Stratification makes the balancing idea tangible: instead of comparing all smokers with all non-smokers, we compare people with similar estimated chances of smoking. The price is that balance is checked stratum by stratum and may still be imperfect, especially if a quintile contains few participants from one treatment group.

14 What the Propensity Score Is Not

Common Misinterpretations

  1. The propensity score is not an outcome risk. It predicts smoking, not CVD.
  2. A high propensity score does not mean the participant should smoke. It means their measured covariates resemble those of observed smokers.
  3. A good treatment model does not by itself prove no unmeasured confounding.
  4. A propensity score model should use pre-treatment covariates, not variables affected by treatment.
  5. Extreme scores are not harmless. They can create unstable weights and reveal poor overlap.

15 Summary

The propensity score is the treatment probability given measured baseline covariates:

\[ e(X)=P(T=1\mid X). \]

For this lecture, the main ideas are:

  1. The propensity score compresses many measured covariates into one scalar treatment probability.
  2. The true propensity score is a balancing score: within levels of \(e(X)\), measured covariates are balanced between treated and untreated groups.
  3. The propensity score is useful only under the causal assumption that the measured covariates are sufficient for exchangeability.
  4. Positivity requires overlap: both smokers and non-smokers must be possible for relevant covariate patterns.
  5. IPW uses inverse propensity-score weights to create a weighted pseudo-population in which measured covariates are more comparable.
  6. Balance and overlap diagnostics are central. Coefficients and p-values from the treatment model are secondary.

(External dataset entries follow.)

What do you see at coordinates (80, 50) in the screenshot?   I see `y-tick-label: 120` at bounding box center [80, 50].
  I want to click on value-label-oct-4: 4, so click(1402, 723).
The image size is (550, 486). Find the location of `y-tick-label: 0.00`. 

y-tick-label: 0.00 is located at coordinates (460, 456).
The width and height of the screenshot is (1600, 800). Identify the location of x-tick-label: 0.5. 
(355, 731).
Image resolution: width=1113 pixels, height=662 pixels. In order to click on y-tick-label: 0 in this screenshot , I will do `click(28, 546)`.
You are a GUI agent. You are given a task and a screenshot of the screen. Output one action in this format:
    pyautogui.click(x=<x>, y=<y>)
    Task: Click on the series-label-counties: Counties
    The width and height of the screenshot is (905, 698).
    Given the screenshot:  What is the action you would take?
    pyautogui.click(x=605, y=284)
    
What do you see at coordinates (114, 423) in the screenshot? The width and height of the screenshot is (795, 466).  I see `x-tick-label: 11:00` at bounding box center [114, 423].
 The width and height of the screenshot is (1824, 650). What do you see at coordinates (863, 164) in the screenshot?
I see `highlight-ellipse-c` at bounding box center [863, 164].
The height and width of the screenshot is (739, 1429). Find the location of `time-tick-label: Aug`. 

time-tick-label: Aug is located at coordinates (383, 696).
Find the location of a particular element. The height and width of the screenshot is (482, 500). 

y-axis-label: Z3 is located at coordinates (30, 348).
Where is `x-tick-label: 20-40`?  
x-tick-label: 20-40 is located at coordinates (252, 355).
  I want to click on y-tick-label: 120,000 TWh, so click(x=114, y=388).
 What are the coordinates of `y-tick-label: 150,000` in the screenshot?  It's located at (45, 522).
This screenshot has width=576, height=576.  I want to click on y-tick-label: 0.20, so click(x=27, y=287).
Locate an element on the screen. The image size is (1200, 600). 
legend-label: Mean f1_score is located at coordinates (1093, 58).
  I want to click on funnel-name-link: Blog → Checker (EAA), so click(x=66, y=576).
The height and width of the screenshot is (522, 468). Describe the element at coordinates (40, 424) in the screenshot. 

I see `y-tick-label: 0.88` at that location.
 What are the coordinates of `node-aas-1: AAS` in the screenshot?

The conceptual roadmap is:

\[ \text{measured baseline }X \longrightarrow \text{propensity score }e(X) \longrightarrow \text{balance / overlap diagnostics} \longrightarrow \text{weighted or matched causal comparison.} \]

16 References

Rosenbaum, P. R., and Rubin, D. B. (1983). The central role of the propensity score in observational studies for causal effects. Biometrika, 70(1), 41-55.

Rosenbaum, P. R., and Rubin, D. B. (1984). Reducing bias in observational studies using subclassification on the propensity score. Journal of the American Statistical Association, 79(387), 516-524.

Hernan, M. A., and Robins, J. M. (2020). Causal Inference: What If. Boca Raton: Chapman & Hall/CRC.

Austin, P. C. (2011). An introduction to propensity score methods for reducing the effects of confounding in observational studies. Multivariate Behavioral Research, 46(3), 399-424.

Stuart, E. A. (2010). Matching methods for causal inference: A review and a look forward. Statistical Science, 25(1), 1-21.

Cole, S. R., and Hernan, M. A. (2008). Constructing inverse probability weights for marginal structural models. American Journal of Epidemiology, 168(6), 656-664.